Reproduce the rows below, substituting "Command" for every occurrence of "Instruction" and leaving everything else unchanged. Omit the pictures from your output.

_SUPPLIED MATERIAL:_
┄┄┄┄┄┄┄┄┄┄

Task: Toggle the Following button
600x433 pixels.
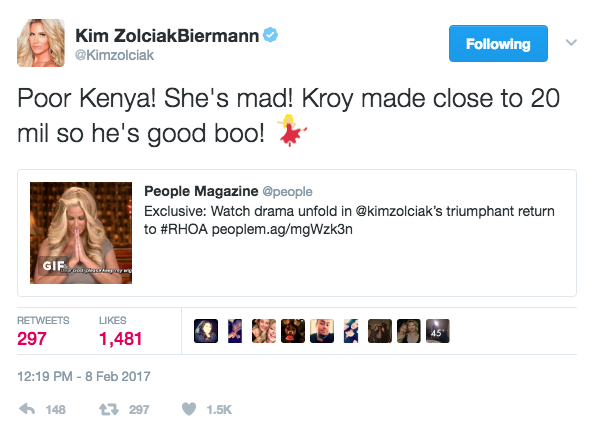Action: point(498,44)
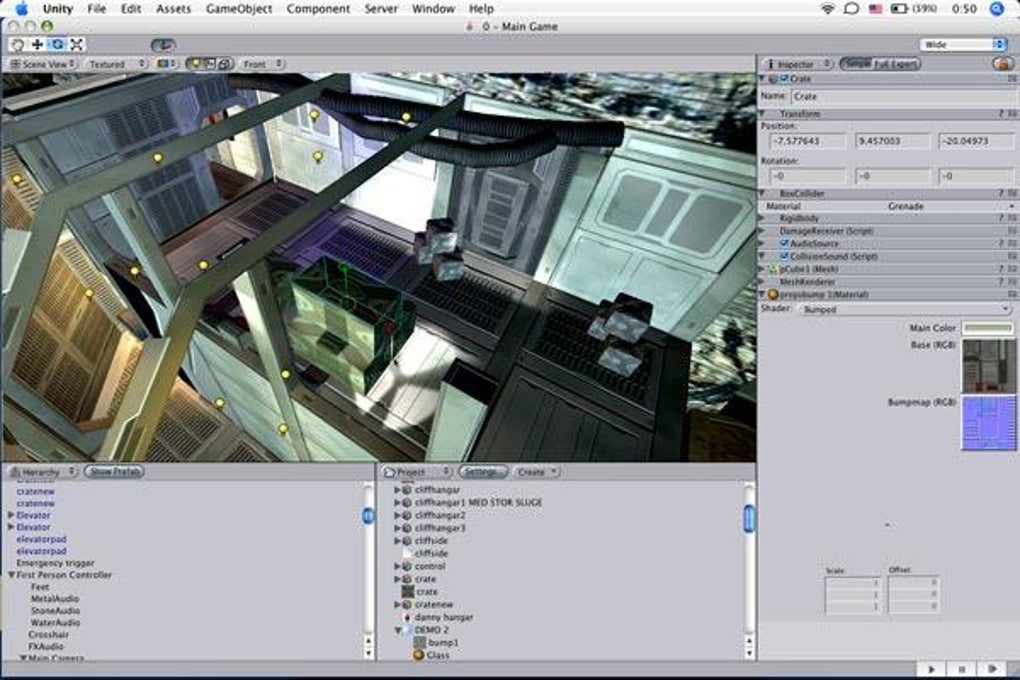Toggle the Crate object enabled checkbox
Image resolution: width=1020 pixels, height=680 pixels.
[x=785, y=79]
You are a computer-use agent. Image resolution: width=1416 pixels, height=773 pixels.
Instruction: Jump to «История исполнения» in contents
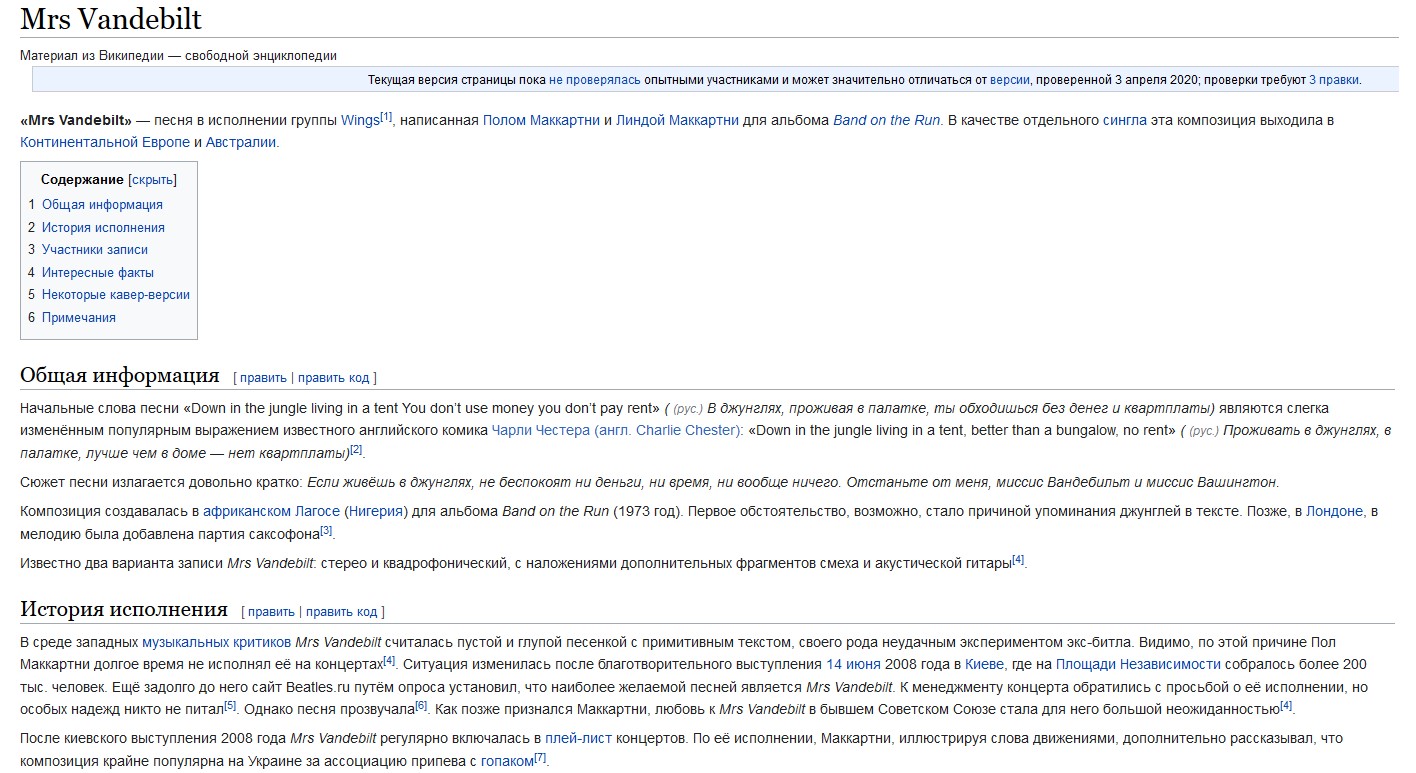[x=103, y=227]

┄┄┄┄┄┄┄┄┄┄

_TASK SOLUTION:_
Task: Toggle the Following button
600x433 pixels.
Action: point(498,44)
Toggle the Crate object enabled checkbox
Image resolution: width=1020 pixels, height=680 pixels.
[x=785, y=79]
You are a computer-use agent. Image resolution: width=1416 pixels, height=773 pixels.
Command: Jump to «История исполнения» in contents
[x=103, y=227]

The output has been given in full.